─── AVAILABLE DATA ───

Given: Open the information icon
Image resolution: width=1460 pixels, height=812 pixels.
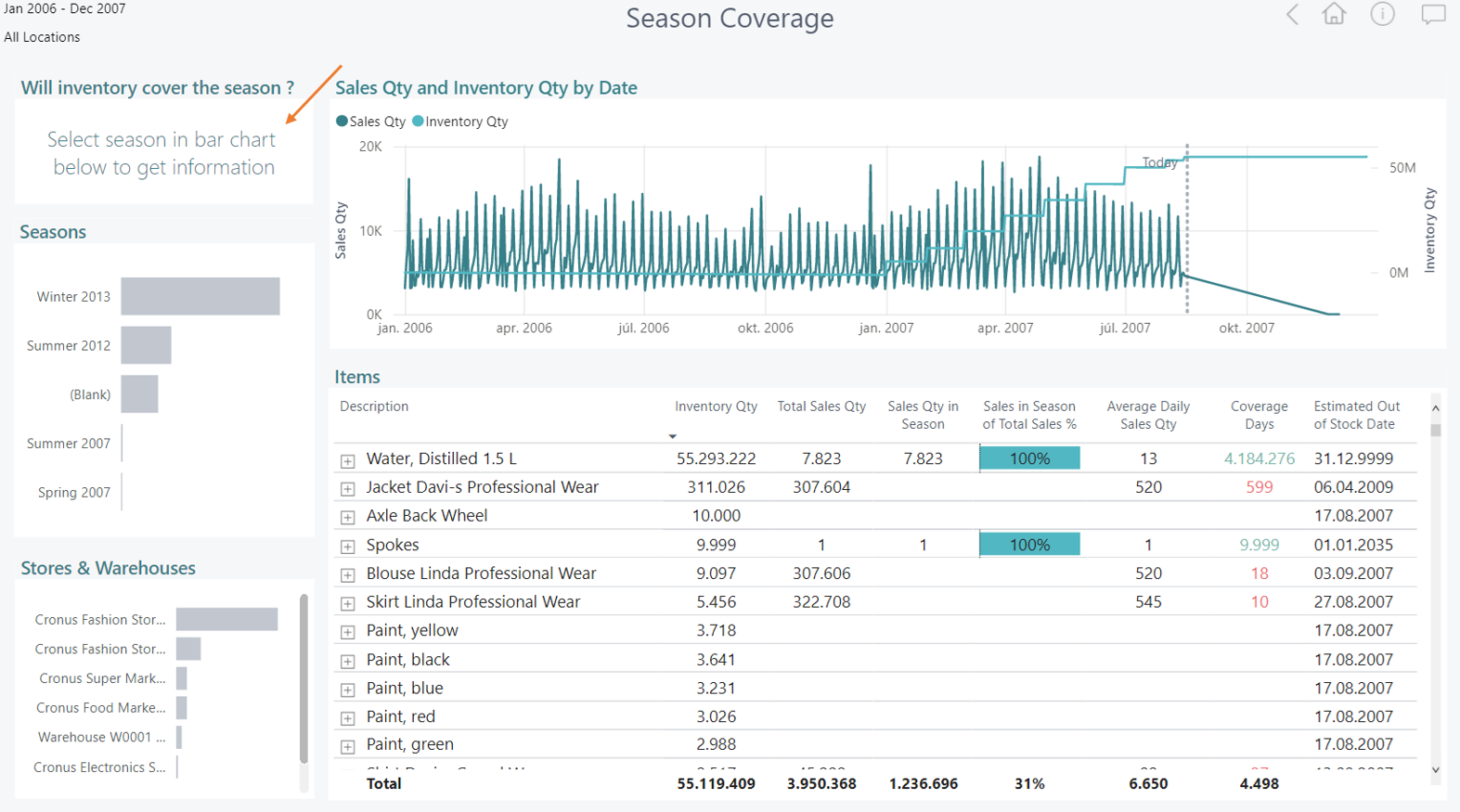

───
─── AVAILABLE DATA ───

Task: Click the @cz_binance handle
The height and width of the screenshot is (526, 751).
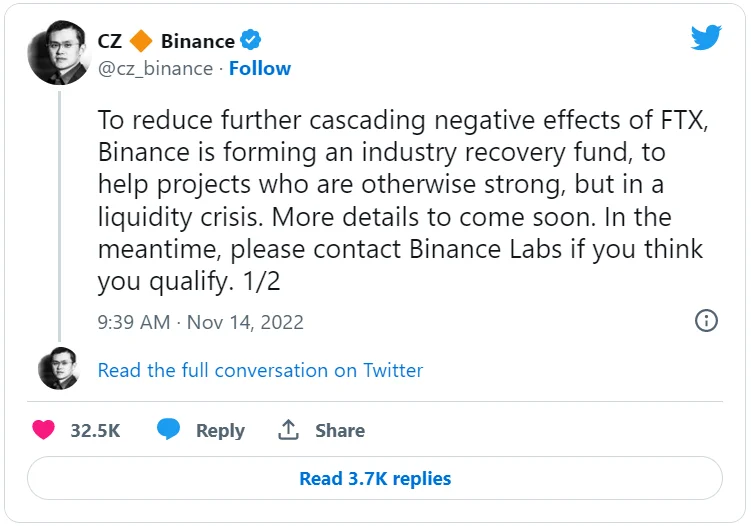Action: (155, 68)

───
─── AVAILABLE DATA ───

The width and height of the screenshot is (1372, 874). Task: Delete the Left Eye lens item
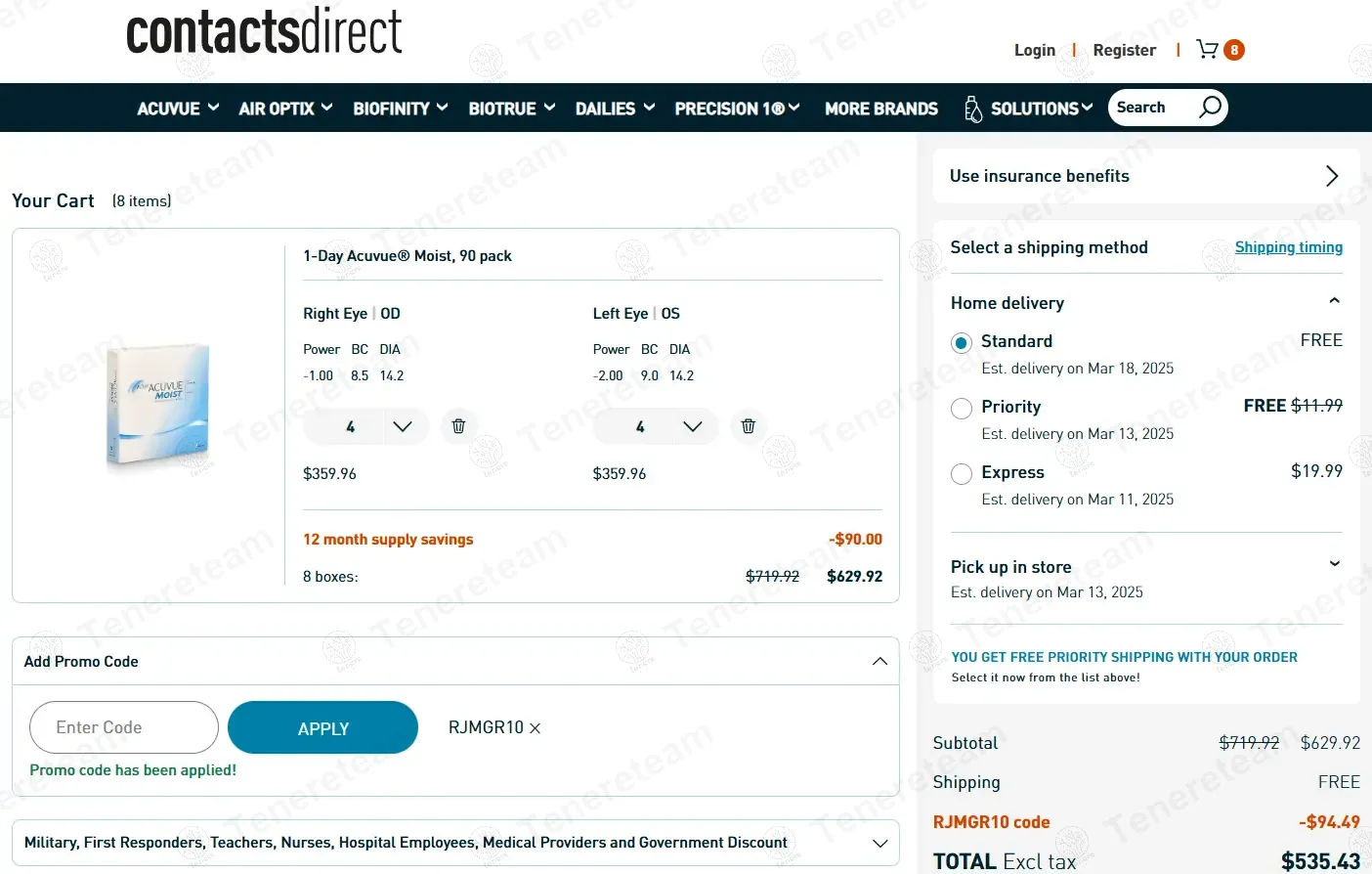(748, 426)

───

= WORK ORDER =
Among the lines above, find the one with "Given: Open the information icon" and the one with "Image resolution: width=1460". Quote both and everything between them, exactly.

= RESULT BELOW =
Given: Open the information icon
Image resolution: width=1460 pixels, height=812 pixels.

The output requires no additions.